■ **Available data**
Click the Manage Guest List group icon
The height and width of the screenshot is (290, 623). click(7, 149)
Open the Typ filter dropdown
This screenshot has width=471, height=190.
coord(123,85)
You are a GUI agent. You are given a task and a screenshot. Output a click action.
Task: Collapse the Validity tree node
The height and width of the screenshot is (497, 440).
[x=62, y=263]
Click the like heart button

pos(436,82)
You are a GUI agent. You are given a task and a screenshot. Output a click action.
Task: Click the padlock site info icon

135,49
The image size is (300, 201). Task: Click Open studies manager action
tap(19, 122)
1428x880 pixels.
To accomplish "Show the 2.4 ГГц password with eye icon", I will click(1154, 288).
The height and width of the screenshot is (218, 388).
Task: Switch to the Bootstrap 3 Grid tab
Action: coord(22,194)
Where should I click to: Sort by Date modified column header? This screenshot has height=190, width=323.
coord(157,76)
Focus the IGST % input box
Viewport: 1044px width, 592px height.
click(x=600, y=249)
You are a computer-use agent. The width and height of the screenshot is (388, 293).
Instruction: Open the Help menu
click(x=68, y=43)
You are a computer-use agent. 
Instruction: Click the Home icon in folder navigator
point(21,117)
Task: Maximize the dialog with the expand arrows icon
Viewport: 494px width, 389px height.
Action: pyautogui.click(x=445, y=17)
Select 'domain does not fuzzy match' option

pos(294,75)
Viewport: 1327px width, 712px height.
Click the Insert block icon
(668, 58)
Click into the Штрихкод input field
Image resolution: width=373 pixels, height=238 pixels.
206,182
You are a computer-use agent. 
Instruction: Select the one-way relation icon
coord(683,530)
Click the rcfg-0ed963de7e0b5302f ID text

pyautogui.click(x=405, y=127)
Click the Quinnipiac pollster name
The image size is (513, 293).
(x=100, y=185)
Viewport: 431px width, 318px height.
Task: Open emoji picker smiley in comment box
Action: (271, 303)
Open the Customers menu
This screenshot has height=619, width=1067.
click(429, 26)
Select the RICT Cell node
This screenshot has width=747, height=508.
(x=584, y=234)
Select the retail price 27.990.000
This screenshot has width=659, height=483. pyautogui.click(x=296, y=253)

■ **Task brief**
Could you copy out the data in full, exactly as it is written?

■ **Response to this task**
Click the Manage Guest List group icon
The height and width of the screenshot is (290, 623). click(7, 149)
Open the Typ filter dropdown
This screenshot has width=471, height=190.
coord(123,85)
You are a GUI agent. You are given a task and a screenshot. Output a click action.
Task: Collapse the Validity tree node
The height and width of the screenshot is (497, 440).
[x=62, y=263]
Click the like heart button

pos(436,82)
You are a GUI agent. You are given a task and a screenshot. Output a click action.
Task: Click the padlock site info icon

135,49
The image size is (300, 201). Task: Click Open studies manager action
tap(19, 122)
1428x880 pixels.
To accomplish "Show the 2.4 ГГц password with eye icon", I will click(1154, 288).
The height and width of the screenshot is (218, 388).
Task: Switch to the Bootstrap 3 Grid tab
Action: coord(22,194)
Where should I click to: Sort by Date modified column header? This screenshot has height=190, width=323.
coord(157,76)
Focus the IGST % input box
Viewport: 1044px width, 592px height.
click(x=600, y=249)
You are a computer-use agent. The width and height of the screenshot is (388, 293).
Instruction: Open the Help menu
click(x=68, y=43)
You are a computer-use agent. 
Instruction: Click the Home icon in folder navigator
point(21,117)
Task: Maximize the dialog with the expand arrows icon
Viewport: 494px width, 389px height.
Action: pyautogui.click(x=445, y=17)
Select 'domain does not fuzzy match' option

pos(294,75)
Viewport: 1327px width, 712px height.
Click the Insert block icon
(668, 58)
Click into the Штрихкод input field
Image resolution: width=373 pixels, height=238 pixels.
206,182
You are a computer-use agent. 
Instruction: Select the one-way relation icon
coord(683,530)
Click the rcfg-0ed963de7e0b5302f ID text

pyautogui.click(x=405, y=127)
Click the Quinnipiac pollster name
The image size is (513, 293).
(x=100, y=185)
Viewport: 431px width, 318px height.
Task: Open emoji picker smiley in comment box
Action: (271, 303)
Open the Customers menu
This screenshot has height=619, width=1067.
click(429, 26)
Select the RICT Cell node
This screenshot has width=747, height=508.
(x=584, y=234)
Select the retail price 27.990.000
This screenshot has width=659, height=483. pyautogui.click(x=296, y=253)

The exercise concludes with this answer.